Charities as beneficiaries of DAF
With some parent charities, instead of naming successors to your donor-advised fund, you may be able to choose to gift the entire remaining amount of the fund to a charity or selection of charities upon your death – essentially, naming the charity as your beneficiary.
Establishing a donor advised fund can be an effective way to create a reserve fund for your charitable giving. Of course, as in all investment scenarios, it is possible that your donor advised fund account could decrease in value. But a growing number of people are finding that creating and managing a DAF is a useful tool for living a philanthropic life.
Donor-Advised Fund Account as a Beneficiary of Your Retirement Plan
Your retirement plan is designed to benefit you during your post-employment years. However, you may name beneficiaries for your project if you pass away with money still left in your account. In addition, you can donate your retirement accounts to DAF sponsors at death to avoid significant taxes on the distribution of the assets to heirs. So the total amounts can be used for charitable purposes.
Donor-Advised Fund Account as a Beneficiary of Your Will or Revocable Living Trust(s) A bequest is a way to leave money to charity through a will or trust after death. It costs nothing now, but it can support a charitable organization’s future while leaving a lasting legacy.
Donor-Advised Fund Account as a Beneficiary of Your Charitable Remainder Trust(s)

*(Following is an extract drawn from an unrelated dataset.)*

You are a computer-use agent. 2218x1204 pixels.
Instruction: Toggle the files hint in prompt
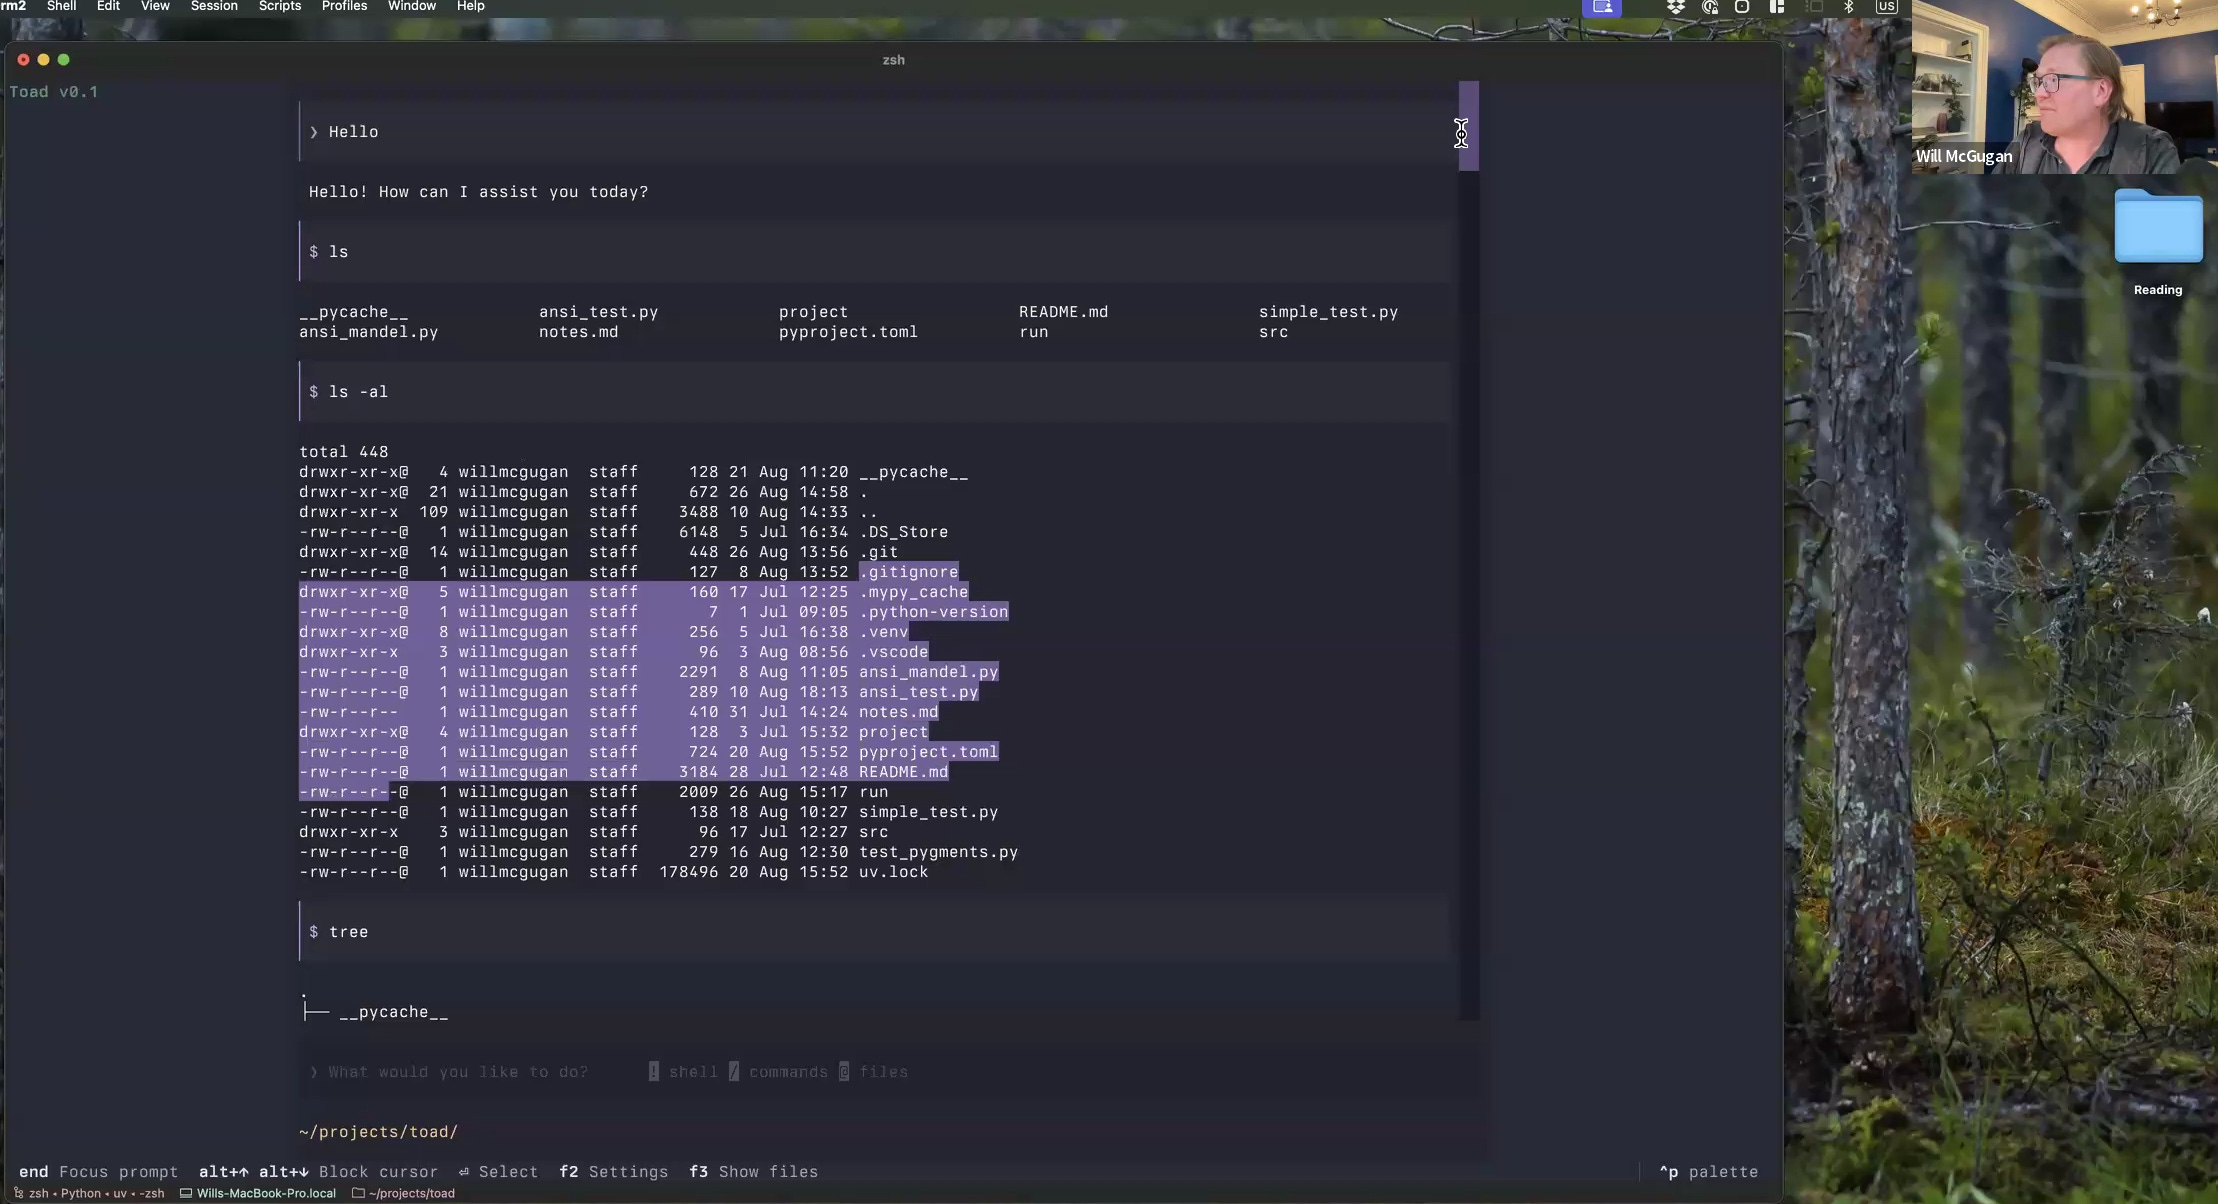[873, 1072]
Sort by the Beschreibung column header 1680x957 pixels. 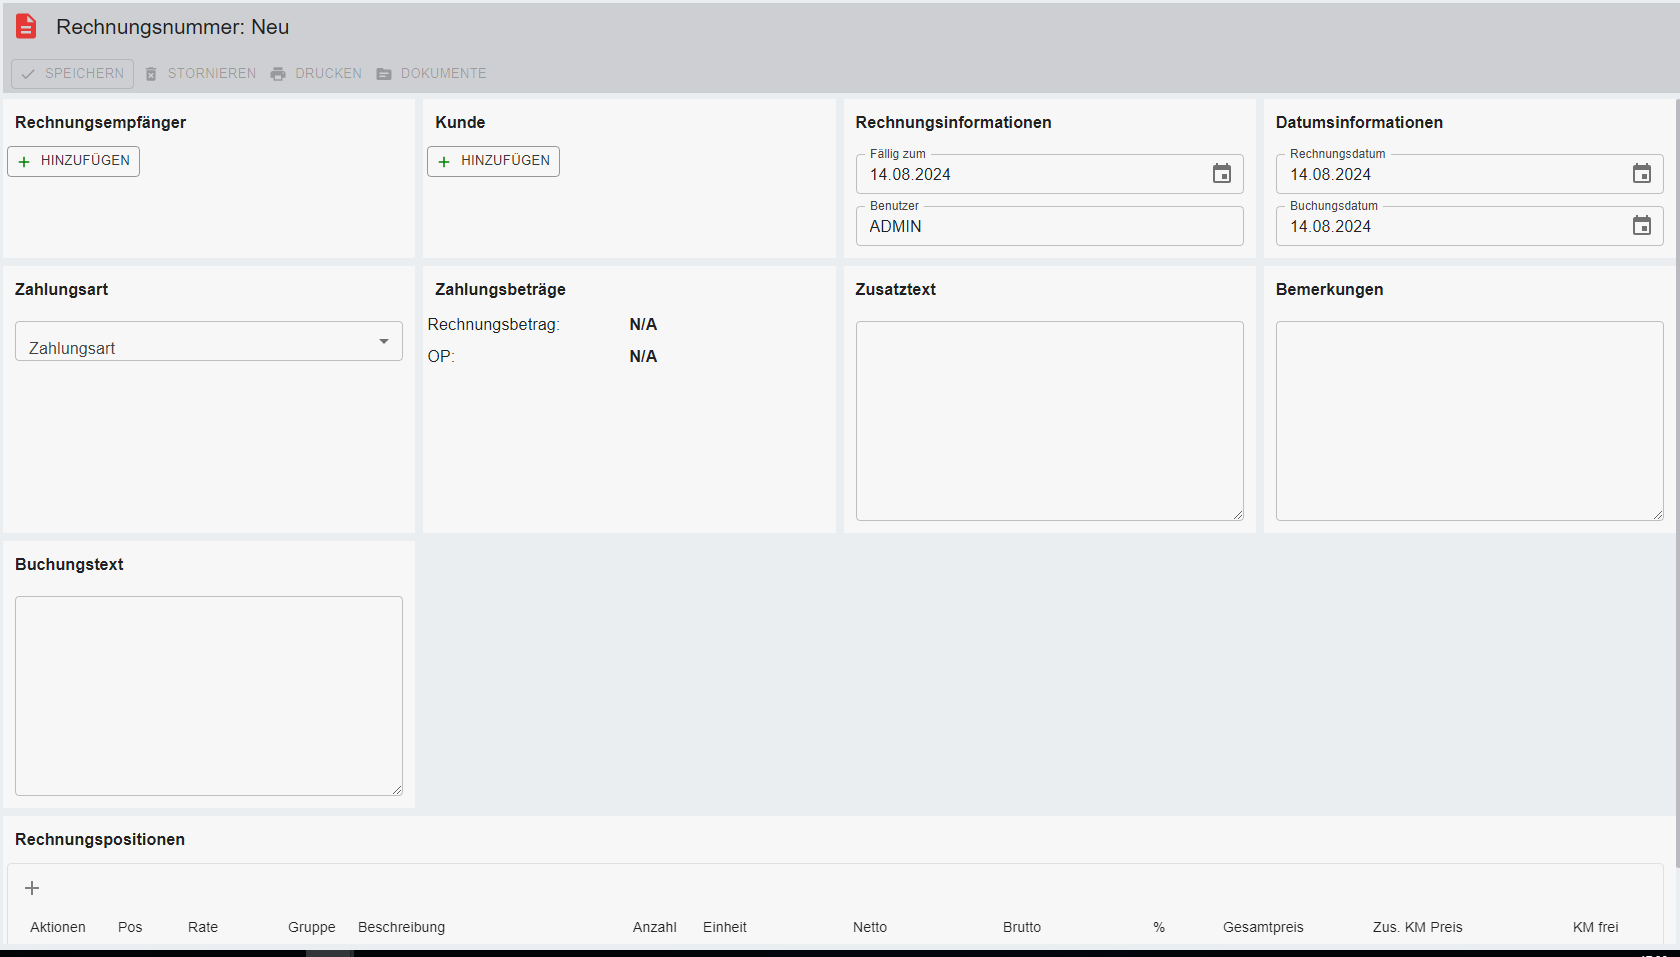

If your DAF is the beneficiary of a charitable remainder trust, the trust’s assets can ultimately go to any charity the advisors of the DAF recommend. This gives you and your heirs the flexibility to meet the world’s changing needs. In addition, naming the DAF as the remainder beneficiary provides excellent flexibility to the donor and advisor if the advisor or donor changes wealth management firms.
You may designate your donor-advised fund account as the beneficiary of a life insurance policy or make a gift of the policy itself.
Or, in many cases, you may be able to stipulate that 5% of the assets be granted annually to the charity of your choice after you and other original donors have died.
Naming the successors and advisers for your DAF
When you establish your fund, you can name advisers and successors, allowing them to take over recommending gifts on your behalf. You can involve those close to you in your philanthropic efforts by naming advisers. And by naming successors, you offer your heirs a way to carry on supporting the causes that are important to you.
Naming advisers and successors to your fund is an excellent way to involve family members and loved ones in the charities and causes you’re committed to. Because your advisers can be actively involved in the grant recommendation process, asking your children to play these roles allows them to get involved in your interests and helps you pass on your values to them. Donors establishing an advised fund may designate any person over 18 years of age to be an adviser on the fund. Successors, who frequently started as advisers, have the opportunity and responsibility to carry the torch you lit in your lifetime. They take over all the duties of a donor, including making contributions, recommending grants, and naming new advisers and successors.
The donor’s chosen advisors retain the authority to recommend grants to charities at their own pace throughout the fund’s life. Successors and advisors are likely to continue to support some or all of the charities the DAF creators have funded.
Partner with a private foundation
If you have a private foundation, you are undoubtedly already well acquainted with establishing a philanthropic legacy. But having a foundation does not preclude you from adding another way to further your charitable initiatives. In fact, a donor-advised fund can be a valuable complement to your foundation because DAFs offer flexibility in certain areas that private foundations do not.
For example, there may be causes or charities that you would like to support but cannot fund because they do not fall within the stated mission of your foundation. Or, there may be a grant that you would like to make anonymously to maintain privacy – impossible to do through a foundation because all grants are a matter of public record. But you could easily make either of these types of grants out of your donor-advised fund, thus expanding your charitable mission in whatever direction you choose.